The vulnerability exists due to use of uninitialized resource within the tick_ctx_cleanup() function in drivers/gpu/drm/panthor/panthor_sched.c. A local user can perform a denial of service (DoS) attack.
Mitigation
Install update from vendor's website.
Vulnerable software versions
Linux kernel: 6.10, 6.10.1, 6.10.2, 6.10.3, 6.10.4, 6.10.5, 6.10.6, 6.10.7, 6.10.8, 6.10.9, 6.10.10, 6.10.11, 6.10.12, 6.10.13, 6.11, 6.11.1, 6.11.2
External links
https://git.kernel.org/stable/c/ac2ca5e5148a0d4d78ac01c2d8348d0757c7367f
https://git.kernel.org/stable/c/3bde05794497d5f426d4ea2ecb9868bf7721fb24
https://git.kernel.org/stable/c/282864cc5d3f144af0cdea1868ee2dc2c5110f0d
https://mirrors.edge.kernel.org/pub/linux/kernel/v6.x/ChangeLog-6.10.14
https://mirrors.edge.kernel.org/pub/linux/kernel/v6.x/ChangeLog-6.11.3
https://mirrors.edge.kernel.org/pub/linux/kernel/v6.x/ChangeLog-6.12
Q & A
Can this vulnerability be exploited remotely?

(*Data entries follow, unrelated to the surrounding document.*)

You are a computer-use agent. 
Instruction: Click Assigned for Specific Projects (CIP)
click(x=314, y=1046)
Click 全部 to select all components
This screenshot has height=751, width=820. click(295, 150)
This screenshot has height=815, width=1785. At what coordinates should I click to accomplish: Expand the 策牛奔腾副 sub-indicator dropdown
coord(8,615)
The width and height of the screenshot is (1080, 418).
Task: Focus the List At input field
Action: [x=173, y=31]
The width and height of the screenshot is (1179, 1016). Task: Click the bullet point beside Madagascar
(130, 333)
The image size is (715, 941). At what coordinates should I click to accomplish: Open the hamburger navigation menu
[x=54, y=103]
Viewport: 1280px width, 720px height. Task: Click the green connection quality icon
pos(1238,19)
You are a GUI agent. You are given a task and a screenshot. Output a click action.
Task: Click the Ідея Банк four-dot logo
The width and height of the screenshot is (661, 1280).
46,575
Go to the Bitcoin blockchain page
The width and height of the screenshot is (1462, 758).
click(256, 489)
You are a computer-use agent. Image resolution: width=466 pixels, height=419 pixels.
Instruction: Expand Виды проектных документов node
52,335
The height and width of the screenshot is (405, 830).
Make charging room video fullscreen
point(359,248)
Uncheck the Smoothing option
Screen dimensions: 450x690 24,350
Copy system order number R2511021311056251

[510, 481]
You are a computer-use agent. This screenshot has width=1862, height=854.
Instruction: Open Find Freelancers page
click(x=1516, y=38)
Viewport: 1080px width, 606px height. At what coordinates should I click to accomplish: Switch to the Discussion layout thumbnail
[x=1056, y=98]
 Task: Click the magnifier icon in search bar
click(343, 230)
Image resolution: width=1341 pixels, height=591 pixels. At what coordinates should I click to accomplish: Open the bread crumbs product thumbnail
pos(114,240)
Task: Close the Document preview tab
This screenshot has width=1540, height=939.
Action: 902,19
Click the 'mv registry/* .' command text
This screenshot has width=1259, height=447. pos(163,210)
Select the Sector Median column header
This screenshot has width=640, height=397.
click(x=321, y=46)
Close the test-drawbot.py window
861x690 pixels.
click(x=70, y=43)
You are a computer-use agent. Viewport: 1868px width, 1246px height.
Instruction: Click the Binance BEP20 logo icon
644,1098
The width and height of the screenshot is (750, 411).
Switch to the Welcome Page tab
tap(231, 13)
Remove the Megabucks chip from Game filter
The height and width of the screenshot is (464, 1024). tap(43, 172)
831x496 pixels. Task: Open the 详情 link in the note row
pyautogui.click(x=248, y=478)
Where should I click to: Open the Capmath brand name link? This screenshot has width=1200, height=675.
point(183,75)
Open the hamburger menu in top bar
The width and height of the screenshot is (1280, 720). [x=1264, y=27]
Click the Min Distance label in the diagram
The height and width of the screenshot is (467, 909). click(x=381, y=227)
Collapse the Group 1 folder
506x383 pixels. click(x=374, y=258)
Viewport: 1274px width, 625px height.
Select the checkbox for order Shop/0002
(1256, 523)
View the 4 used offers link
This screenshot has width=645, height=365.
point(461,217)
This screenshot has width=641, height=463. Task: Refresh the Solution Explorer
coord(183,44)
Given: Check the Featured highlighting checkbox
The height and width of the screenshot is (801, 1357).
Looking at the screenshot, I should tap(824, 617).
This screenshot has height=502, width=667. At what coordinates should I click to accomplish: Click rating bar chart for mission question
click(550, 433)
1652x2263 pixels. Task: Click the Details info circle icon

No. This vulnerability can be exploited locally. The attacker should have authentication credentials and successfully authenticate on the system.
Is there known malware, which exploits this vulnerability?
No. We are not aware of malware exploiting this vulnerability.